■ Activity
Within the listing below, filter for "right" and copy every matching line.

■ Data provided
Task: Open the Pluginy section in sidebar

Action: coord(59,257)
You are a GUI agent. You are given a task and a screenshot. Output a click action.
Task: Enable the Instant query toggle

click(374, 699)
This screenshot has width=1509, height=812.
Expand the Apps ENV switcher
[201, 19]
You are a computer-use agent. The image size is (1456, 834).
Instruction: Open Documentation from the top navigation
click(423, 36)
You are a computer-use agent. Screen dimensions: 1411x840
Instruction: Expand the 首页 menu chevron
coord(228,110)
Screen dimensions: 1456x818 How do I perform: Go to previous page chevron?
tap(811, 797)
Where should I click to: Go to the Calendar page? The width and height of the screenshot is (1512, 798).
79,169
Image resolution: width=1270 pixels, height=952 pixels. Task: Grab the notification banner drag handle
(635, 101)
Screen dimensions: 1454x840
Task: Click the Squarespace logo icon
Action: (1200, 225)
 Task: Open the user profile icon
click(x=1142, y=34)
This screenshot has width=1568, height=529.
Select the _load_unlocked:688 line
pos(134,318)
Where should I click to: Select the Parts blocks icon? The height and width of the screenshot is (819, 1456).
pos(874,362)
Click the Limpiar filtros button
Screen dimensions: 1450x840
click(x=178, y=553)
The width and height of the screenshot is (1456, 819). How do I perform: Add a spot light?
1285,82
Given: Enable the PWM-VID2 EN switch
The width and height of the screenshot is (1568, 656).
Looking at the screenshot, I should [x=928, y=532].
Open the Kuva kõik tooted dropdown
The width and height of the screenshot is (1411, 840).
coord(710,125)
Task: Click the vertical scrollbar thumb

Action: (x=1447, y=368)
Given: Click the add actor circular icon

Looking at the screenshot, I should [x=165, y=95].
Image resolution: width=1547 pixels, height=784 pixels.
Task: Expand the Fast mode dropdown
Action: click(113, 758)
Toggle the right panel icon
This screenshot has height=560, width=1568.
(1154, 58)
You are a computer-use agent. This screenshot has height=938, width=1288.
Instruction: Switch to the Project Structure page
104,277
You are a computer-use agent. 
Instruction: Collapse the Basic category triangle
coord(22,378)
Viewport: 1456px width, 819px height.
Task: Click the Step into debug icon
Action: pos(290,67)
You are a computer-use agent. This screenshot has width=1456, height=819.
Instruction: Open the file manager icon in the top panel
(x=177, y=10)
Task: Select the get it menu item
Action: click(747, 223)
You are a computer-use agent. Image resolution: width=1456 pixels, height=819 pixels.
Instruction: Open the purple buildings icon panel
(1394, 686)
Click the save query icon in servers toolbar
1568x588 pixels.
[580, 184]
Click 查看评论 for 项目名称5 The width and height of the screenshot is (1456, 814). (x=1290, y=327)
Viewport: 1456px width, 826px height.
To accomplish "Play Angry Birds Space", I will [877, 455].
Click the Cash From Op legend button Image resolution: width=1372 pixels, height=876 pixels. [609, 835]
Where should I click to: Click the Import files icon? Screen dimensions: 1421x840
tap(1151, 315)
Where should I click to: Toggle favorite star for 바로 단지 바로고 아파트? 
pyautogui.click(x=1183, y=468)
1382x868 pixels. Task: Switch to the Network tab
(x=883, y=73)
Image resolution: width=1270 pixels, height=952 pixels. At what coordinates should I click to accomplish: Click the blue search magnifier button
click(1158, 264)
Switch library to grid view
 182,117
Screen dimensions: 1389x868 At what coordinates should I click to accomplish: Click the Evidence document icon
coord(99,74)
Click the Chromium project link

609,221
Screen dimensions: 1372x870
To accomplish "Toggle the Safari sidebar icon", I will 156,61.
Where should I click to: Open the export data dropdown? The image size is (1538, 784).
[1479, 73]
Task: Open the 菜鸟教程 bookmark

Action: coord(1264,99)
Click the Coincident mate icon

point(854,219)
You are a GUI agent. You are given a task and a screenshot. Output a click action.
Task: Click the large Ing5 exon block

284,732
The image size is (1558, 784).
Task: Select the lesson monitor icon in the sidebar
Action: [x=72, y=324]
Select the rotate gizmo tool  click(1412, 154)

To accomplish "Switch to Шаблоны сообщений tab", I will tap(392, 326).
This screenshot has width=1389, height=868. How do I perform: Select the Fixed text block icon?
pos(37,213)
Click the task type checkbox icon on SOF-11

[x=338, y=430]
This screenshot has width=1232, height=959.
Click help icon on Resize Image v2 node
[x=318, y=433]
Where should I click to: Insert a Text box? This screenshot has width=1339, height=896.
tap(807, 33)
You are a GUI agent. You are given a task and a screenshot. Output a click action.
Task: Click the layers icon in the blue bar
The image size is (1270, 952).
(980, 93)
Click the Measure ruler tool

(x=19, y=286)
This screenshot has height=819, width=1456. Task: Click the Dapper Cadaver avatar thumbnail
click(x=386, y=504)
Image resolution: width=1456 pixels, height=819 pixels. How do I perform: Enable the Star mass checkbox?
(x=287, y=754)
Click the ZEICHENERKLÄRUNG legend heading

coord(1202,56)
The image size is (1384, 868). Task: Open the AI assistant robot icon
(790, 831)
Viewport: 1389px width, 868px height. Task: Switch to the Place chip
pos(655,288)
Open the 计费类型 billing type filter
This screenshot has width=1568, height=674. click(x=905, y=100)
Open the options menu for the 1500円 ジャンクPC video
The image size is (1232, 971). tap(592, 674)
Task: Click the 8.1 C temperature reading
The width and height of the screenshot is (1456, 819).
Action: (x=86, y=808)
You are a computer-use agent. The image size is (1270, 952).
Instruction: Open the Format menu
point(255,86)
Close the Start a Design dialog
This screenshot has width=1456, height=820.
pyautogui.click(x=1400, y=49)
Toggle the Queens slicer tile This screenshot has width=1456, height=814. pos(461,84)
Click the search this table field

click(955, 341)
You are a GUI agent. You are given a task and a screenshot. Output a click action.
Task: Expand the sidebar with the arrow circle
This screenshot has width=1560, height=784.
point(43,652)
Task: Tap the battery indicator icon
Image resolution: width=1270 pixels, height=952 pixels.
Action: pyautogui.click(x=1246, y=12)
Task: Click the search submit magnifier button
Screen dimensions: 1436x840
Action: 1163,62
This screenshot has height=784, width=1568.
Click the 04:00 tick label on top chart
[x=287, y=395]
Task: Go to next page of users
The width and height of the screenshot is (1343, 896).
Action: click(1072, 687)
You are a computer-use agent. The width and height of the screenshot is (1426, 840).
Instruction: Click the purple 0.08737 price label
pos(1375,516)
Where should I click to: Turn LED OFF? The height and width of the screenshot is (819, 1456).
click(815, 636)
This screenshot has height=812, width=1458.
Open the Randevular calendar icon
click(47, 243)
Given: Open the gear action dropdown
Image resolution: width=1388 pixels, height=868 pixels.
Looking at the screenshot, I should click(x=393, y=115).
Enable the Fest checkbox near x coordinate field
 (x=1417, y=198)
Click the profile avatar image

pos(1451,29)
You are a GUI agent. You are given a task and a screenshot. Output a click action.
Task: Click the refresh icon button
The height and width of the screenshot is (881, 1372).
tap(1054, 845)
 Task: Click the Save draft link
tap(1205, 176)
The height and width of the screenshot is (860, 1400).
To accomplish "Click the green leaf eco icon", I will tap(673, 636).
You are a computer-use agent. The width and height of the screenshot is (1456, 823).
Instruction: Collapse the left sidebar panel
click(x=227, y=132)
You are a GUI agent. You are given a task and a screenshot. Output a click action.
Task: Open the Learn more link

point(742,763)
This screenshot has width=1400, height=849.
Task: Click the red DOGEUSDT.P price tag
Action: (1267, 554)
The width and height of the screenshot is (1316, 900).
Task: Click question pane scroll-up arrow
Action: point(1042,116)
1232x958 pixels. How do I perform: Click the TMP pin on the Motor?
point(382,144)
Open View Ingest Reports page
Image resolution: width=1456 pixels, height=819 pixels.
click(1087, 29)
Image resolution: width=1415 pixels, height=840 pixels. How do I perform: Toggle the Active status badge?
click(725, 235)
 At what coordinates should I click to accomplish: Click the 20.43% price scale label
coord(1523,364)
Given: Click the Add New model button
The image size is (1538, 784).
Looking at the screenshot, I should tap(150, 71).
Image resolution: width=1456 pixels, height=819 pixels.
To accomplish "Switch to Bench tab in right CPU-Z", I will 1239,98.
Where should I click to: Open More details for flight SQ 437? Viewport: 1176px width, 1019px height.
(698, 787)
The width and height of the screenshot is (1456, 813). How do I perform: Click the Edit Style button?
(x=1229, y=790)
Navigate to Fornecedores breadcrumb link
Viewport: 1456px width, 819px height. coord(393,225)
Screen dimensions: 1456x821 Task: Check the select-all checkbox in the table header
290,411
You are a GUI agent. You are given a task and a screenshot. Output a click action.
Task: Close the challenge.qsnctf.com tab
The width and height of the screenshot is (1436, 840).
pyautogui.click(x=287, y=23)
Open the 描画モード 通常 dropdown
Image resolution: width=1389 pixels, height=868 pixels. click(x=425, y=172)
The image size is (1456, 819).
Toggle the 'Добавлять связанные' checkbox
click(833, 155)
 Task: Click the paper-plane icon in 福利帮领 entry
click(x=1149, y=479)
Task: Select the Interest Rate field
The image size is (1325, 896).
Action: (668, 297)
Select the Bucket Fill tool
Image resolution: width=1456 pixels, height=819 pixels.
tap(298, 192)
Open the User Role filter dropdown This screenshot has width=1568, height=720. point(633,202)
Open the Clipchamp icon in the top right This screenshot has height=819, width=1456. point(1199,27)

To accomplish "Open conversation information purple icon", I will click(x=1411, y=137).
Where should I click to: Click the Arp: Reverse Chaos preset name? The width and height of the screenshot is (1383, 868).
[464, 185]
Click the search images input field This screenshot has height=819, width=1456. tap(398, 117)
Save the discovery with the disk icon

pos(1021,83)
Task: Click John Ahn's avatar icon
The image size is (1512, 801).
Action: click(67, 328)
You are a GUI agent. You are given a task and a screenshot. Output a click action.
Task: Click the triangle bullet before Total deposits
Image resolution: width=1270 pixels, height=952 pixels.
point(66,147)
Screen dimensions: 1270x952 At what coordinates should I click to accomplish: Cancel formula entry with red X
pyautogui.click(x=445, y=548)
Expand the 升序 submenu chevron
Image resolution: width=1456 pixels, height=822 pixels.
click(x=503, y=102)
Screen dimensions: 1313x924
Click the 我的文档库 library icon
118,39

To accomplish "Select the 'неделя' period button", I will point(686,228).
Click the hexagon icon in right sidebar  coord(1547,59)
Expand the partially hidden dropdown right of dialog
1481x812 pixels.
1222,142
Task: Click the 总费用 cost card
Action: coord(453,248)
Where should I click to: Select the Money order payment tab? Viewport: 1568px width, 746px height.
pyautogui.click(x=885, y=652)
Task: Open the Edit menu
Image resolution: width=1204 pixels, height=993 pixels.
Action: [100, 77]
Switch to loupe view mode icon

■ Task solution
Toggle the right panel icon
To accomplish "Switch to Bench tab in right CPU-Z", I will 1239,98.
Open the Clipchamp icon in the top right This screenshot has height=819, width=1456. point(1199,27)
Click the hexagon icon in right sidebar  coord(1547,59)
Expand the partially hidden dropdown right of dialog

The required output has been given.